To last longer you might consider having two 12V batteries in parallel. This will double your boondocking time. Depending where you are, cranking up your truck to get the battery charged could anger the neighbors or violate the quiet hours where you are. DO NOT add the new battery to your old one. The batteries should be close in age and exact in capacity otherwise the old battery will wear down the new one.

A better option is two 6v batteries connected in series. Allegedly this would last longer and discharge slower than a 12v battery system. You can also add a second set of 6v batteries and connect these in parallel to the existing 6v system. This lasts even longer than two 12v batteries. Unfortunately, they cost more and weigh more than 12v. DO NOT mix 6v and 12v batteries. If you need info on how to connect these ask or search the web. There are also other things to worry about like venting and storage but I'll assume you know all this.

I've heard there are better brands of batteries than others, but you'll pay the price. If you maintain your batteries this shouldn't matter to much, that's my opinion. Trojan batteries are often recommended, but there are many other suitable brands. It's about the Amphours. The higher the number the longer they last. But the higher the number the larger and heavier the battery.

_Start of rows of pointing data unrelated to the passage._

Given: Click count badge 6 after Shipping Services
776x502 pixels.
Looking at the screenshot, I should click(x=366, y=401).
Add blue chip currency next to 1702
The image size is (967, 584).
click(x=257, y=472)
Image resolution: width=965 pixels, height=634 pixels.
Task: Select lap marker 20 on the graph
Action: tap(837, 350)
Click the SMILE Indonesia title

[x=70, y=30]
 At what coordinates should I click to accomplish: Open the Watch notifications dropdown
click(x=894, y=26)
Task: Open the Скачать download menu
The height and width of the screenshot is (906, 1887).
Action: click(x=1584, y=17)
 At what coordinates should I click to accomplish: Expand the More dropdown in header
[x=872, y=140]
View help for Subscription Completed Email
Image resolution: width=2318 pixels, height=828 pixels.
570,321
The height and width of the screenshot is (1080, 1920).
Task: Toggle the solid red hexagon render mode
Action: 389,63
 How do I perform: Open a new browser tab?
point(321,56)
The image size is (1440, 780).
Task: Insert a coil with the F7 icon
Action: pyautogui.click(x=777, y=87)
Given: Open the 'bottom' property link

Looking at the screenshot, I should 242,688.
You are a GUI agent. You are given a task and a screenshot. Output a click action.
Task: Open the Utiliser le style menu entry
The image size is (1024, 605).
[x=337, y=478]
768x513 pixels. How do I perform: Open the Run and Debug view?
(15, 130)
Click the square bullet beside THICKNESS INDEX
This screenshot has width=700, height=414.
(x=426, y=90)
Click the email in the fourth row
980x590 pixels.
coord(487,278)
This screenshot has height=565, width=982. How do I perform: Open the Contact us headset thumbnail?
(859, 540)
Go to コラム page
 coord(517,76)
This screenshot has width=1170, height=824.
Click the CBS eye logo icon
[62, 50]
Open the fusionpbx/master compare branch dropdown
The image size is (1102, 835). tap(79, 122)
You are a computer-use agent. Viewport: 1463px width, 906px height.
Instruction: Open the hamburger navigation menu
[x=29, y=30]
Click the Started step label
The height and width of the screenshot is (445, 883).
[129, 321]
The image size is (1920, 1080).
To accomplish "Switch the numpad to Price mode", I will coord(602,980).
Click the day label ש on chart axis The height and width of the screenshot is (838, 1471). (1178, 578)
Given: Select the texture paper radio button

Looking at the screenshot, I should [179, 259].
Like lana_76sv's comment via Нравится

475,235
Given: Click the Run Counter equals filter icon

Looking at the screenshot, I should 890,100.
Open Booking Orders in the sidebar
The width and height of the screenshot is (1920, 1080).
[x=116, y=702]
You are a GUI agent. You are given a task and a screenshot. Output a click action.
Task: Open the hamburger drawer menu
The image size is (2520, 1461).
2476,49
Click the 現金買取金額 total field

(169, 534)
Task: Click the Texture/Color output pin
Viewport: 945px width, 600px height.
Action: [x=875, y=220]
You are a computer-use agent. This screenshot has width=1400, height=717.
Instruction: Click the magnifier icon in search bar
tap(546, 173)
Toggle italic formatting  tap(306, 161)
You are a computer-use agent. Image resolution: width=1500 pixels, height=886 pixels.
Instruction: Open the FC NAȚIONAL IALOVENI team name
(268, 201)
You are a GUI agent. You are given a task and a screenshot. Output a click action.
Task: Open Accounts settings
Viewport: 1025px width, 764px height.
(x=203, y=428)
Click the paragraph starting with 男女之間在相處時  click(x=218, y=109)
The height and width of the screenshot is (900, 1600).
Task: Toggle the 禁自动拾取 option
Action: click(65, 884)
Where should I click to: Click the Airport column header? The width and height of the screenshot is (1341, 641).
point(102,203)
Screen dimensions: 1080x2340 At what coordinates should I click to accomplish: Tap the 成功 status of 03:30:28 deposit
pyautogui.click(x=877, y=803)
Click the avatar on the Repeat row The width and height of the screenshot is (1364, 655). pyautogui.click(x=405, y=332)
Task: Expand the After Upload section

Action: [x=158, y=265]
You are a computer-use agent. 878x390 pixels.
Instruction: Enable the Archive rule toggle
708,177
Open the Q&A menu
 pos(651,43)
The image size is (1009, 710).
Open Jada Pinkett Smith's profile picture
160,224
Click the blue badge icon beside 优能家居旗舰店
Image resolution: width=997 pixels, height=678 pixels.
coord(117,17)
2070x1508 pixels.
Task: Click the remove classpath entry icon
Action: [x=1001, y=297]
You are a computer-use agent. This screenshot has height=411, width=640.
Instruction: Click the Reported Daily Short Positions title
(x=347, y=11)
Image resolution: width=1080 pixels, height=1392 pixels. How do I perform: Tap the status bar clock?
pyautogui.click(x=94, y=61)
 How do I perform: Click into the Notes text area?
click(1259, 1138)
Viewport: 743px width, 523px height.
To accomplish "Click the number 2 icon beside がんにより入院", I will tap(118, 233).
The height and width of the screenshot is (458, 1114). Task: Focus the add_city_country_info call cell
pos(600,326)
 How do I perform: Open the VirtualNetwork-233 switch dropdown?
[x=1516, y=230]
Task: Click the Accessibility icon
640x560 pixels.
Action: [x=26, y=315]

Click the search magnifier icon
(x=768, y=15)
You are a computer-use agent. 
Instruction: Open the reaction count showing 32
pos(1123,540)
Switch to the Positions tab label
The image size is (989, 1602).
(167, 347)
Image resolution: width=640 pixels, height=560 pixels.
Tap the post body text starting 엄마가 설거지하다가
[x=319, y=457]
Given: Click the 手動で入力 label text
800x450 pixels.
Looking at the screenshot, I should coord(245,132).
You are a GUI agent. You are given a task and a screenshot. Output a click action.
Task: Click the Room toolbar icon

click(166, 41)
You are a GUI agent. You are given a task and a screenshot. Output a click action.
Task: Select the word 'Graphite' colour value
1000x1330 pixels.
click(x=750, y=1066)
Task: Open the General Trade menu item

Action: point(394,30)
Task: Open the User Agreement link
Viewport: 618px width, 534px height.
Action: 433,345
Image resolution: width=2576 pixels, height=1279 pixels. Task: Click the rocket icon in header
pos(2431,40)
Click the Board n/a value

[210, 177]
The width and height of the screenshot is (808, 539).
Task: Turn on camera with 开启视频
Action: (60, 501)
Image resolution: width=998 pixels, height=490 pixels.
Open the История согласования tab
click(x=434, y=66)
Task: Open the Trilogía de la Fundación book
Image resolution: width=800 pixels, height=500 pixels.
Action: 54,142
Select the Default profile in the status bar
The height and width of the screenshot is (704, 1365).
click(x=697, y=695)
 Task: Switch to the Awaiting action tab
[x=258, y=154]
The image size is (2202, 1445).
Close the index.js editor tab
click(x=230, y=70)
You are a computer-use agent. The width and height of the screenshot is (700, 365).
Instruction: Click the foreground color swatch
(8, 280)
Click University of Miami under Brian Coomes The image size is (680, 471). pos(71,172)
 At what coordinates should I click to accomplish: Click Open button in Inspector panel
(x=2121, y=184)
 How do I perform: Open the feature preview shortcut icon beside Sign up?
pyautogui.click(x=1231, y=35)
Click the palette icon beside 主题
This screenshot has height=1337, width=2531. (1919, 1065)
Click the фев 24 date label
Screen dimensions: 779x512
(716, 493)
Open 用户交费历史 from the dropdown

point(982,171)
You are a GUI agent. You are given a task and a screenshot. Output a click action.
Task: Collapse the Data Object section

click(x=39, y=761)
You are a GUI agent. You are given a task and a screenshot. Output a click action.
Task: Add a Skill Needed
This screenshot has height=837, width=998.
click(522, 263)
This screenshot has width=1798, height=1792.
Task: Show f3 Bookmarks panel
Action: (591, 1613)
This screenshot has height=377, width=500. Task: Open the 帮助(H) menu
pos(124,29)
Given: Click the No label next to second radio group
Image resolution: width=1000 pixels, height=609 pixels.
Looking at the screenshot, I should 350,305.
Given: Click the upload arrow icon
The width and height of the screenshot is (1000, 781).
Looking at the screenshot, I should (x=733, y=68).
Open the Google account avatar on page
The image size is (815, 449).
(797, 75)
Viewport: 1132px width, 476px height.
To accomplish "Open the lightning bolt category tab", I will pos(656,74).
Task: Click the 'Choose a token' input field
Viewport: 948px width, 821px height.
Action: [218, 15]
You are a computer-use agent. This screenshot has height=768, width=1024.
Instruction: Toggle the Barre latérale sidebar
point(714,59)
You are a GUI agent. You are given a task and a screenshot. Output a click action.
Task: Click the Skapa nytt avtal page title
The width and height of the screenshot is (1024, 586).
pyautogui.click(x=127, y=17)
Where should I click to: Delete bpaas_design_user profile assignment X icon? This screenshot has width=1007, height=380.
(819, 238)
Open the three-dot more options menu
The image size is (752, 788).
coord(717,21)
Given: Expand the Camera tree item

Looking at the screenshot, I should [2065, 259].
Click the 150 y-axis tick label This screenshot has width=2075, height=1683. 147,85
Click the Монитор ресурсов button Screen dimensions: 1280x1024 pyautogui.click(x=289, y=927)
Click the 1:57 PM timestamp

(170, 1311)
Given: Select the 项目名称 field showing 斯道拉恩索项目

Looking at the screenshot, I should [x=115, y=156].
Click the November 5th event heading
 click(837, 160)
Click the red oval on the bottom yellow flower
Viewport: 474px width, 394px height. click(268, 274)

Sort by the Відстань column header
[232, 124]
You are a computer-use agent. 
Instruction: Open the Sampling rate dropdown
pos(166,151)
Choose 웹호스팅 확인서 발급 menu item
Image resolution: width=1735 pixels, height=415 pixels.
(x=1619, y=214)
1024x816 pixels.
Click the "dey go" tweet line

I was using Interstate 12v deep cycles I could afford. Now that they are at the end of their life I will be converting to 6v when these finally go bye-bye. I have a 38' 5th wheel so I will be able to support the heavier 6v batteries.

Let us know what you do!


----------



## happiestcamper (Mar 6, 2008)

I got two 6 volt (270 amp hours each) several years ago and have been very pleased with them.


----------